Fenice tells her nurse:
“I’d rather be torn limb from limb than have our love remembered like that of Tristan and Isolde, which has become a source of mockery and makes me ashamed to talk of it. I could never agree to lead the life Isolde led. Love was greatly abased in her, for her heart was given entirely to one man, but her body was shared by two; so she spent all her life without refusing either” (161).
And, Fenice tells Cliges:
“If I love you and you love me, you will never be called Tristan nor I Isolde, which would suggest that our love was not honorable” (187).
In the notes to “Cliges,” translators William Kibler and Carleton Carroll note that the references to Tristan and Isolde in this story have led many critics to read the story “as an ‘anti-Tristan,’ or as a recasting of the Tristan story in a comic mode” (509).
How we read “Cliges” in reference to the story of Tristan and Isolde has implications for our understanding of Troyes’s attitude towards love and the proper forms in which it should appear or its victims behave. If we read “Cliges” as an ‘anti-Tristan,’ this would lead us to believe Troyes is offering an idealized version of how Tristan and Isolde should have behaved, submitting Cliges and Fenice as models of how to properly attain their loved one. After all, their tale ends happily ever after, which would imply they did the right thing, doesn’t it?

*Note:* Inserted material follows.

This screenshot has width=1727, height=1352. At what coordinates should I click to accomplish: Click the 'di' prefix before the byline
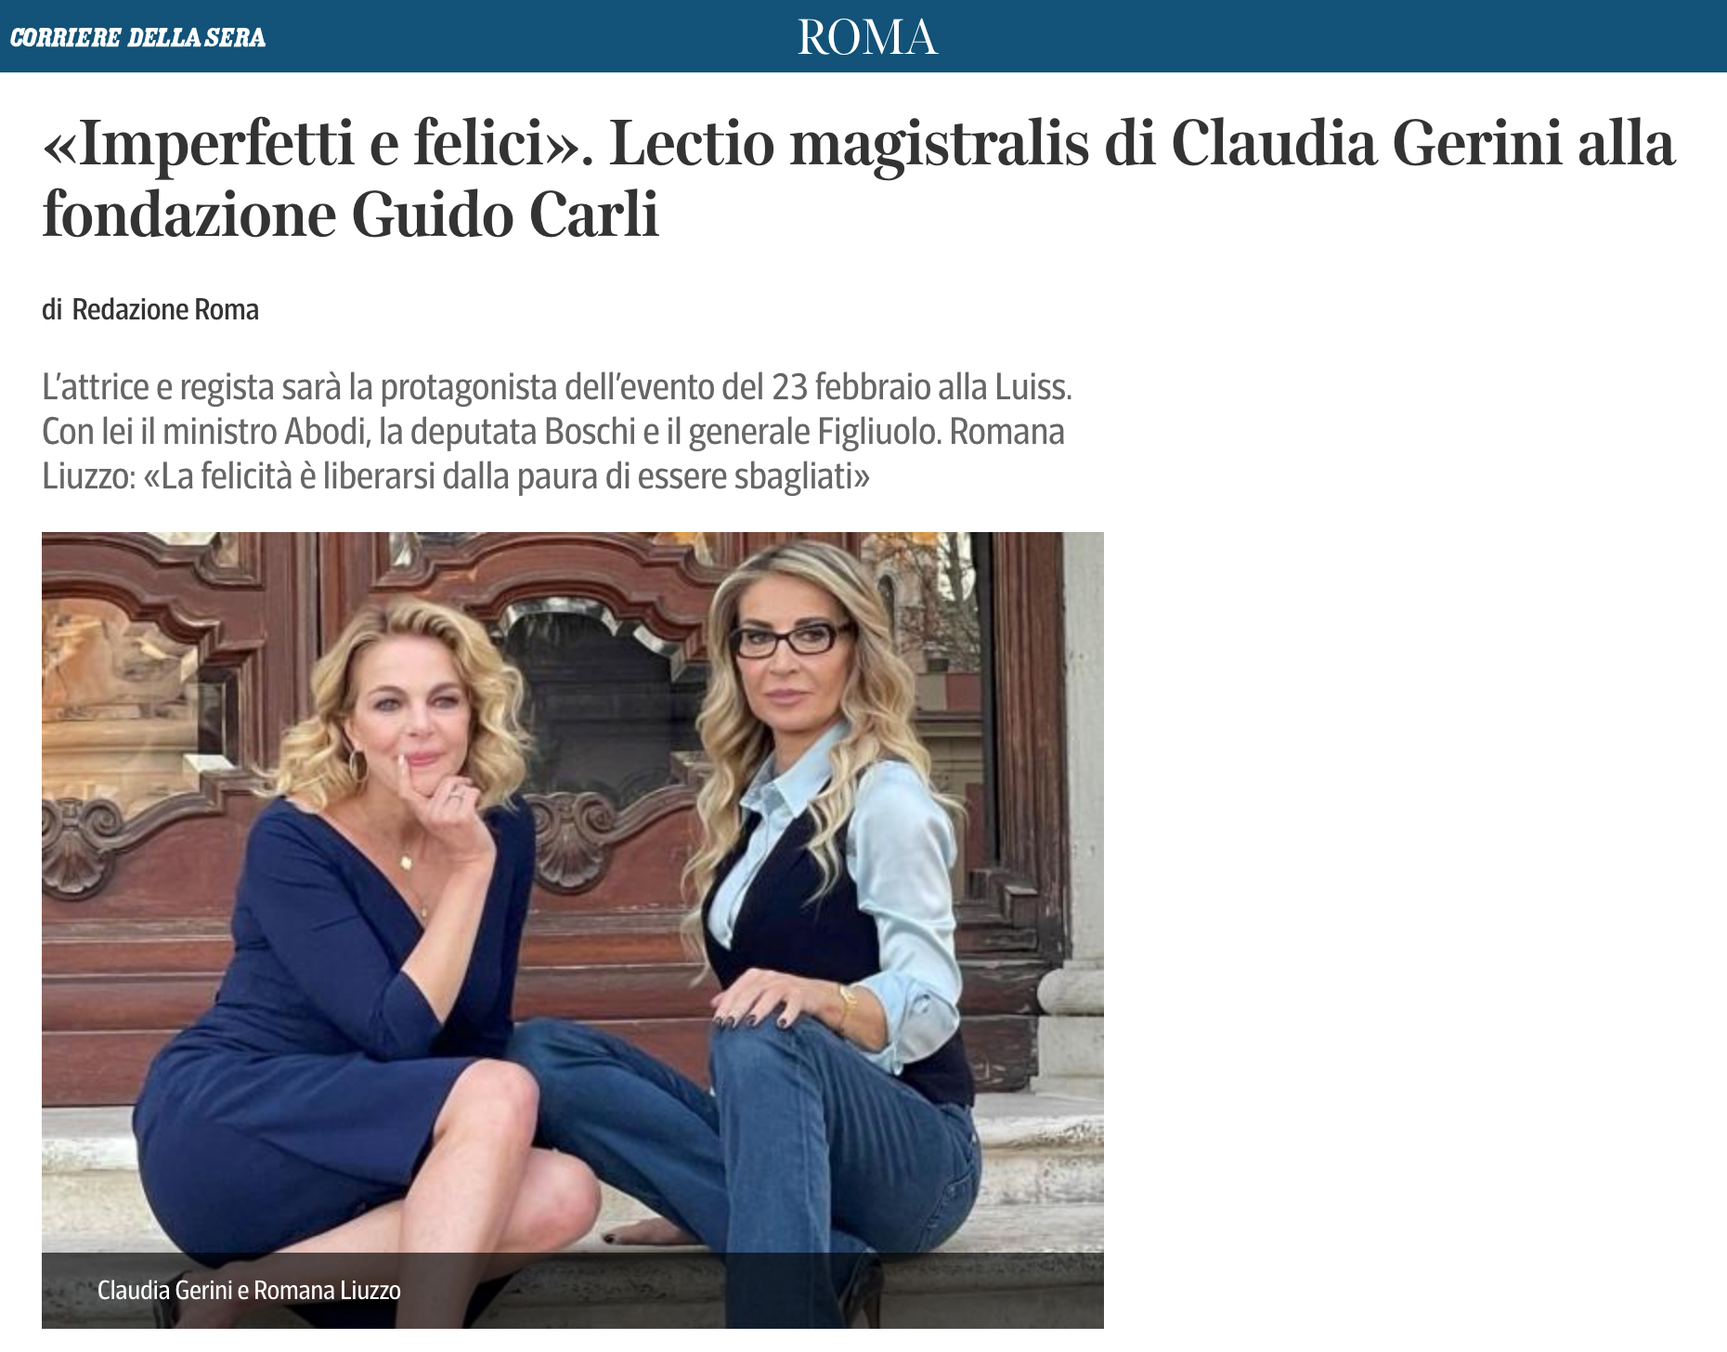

Not quite so. As we’ve seen in other Troyes tales, miscreants are not always punished. In “The Knight With the Lion,” the damsel serving the lady who aids Yvain lies to her mistress about the ointment, claiming that she lost the box in a stream while crossing a bridge (334). Her lady is angry, but pardons the damsel. Therefore, we can’t expect Troyes to, as many other writers are prone to doing, enforce justice upon those characters who perform moral errors. We can reasonably expect that Cliges and Fenice could be in the wrong and get off scot-free — although Fenice doesn’t quite get off without a scratch, literally.
Furthermore, reading “Cliges” as an ‘anti-Tristan’ doesn’t explain the severity of Fenice’s abuse at the hands of the three doctors, nor is this reading supported by Troyes’s conclusion to the story, in which he references subsequent empresses locked up by their husbands.

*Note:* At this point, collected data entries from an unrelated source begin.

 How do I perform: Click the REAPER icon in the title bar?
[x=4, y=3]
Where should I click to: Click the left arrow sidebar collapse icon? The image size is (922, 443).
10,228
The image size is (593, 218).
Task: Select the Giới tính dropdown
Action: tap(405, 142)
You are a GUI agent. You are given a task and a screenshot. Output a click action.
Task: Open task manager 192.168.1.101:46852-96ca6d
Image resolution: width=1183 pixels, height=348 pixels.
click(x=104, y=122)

Robert Levine is one scholar and critic who expresses skepticism about reading “Cliges” as ‘anti-Tristan.’ In his essay, “Repression in ‘Cliges,’” available on JSTOR, Levine suggests, rather, that we read ‘Cliges’ as a ‘neo-Tristan,’ a “new version of the legend … [in which] Chretien seems to have attempted to moralize the Tristan-story” (210). His essay focuses on a Freudian analysis of the highly sexualized material in the tale, of which I’ll offer a little taste here:
The story “includes the flagellation of a naked heroine, mock necrophilia, displaced incest with fantasies of the impotence of the father-figure, symbolic castration of a voyeur, urogenital fascination, and some mild hair-fetichism” (Levine 209).
That aside, I won’t go into further detail, but a particular claim by Levine stands out and is relevant to a reading of “Cliges” as ‘neo-Tristan’: “Cliges is, at least, a strange poem whose peculiar incidents and shifts of tone can only partially be accounted for by considering the poem a brave attempt to idealize vulgar material” (Levine 209).

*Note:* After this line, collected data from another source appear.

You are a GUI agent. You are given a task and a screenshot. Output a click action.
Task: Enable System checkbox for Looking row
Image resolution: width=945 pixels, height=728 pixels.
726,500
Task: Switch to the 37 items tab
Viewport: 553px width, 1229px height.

Essentially, one could argue that the elements of “Cliges” that Levine views as peculiar stem from Troyes’s dislike of the tale he’s allegedly repeating from another book. Troyes views his story as not a response to the Tristan story, with a moralizing influence, but as a new, twisted version that is just as morally repugnant. This reading is driven home by Fenice’s extreme punishment by the doctors, Cliges’s seemingly senseless punishment of Bertrand, and Troyes’s aside at the conclusion of the story.
In this aside, particularly, Troyes delineates the lasting consequences of Cliges and Fenice’s behavior for subsequent generations, as “every empress, whoever she is and regardless of her riches and nobility, is kept like a prisoner in Constantinople, for the emperor does not trust her when he recalls the story of Fenice” (205). Cliges and Fenice may have lived happily ever after, but every empress after Fenice suffers for her pseudo-Isolde-like conduct.
Thus, Troyes offers a new Tristan by punishing not the miscreants themselves, as Tristan and Isolde were punished — limiting the implications of their behavior to their lifetimes — but rather the heirs of Fenice’s legacy, extending the impact through future generations. Troyes shows unchaste, improper expressions of love as potentially adversely affecting others, usually innocents, long beyond the lovers’ lifetime, suggesting that other lovers had, indeed, better be very careful about how they go about loving.
Levine, Robert. “Repression in ‘Cliges.’” SubStance, Vol. 5, No. 15, Socio-Criticism. University of Wisconsin Press, 1976. 209-221.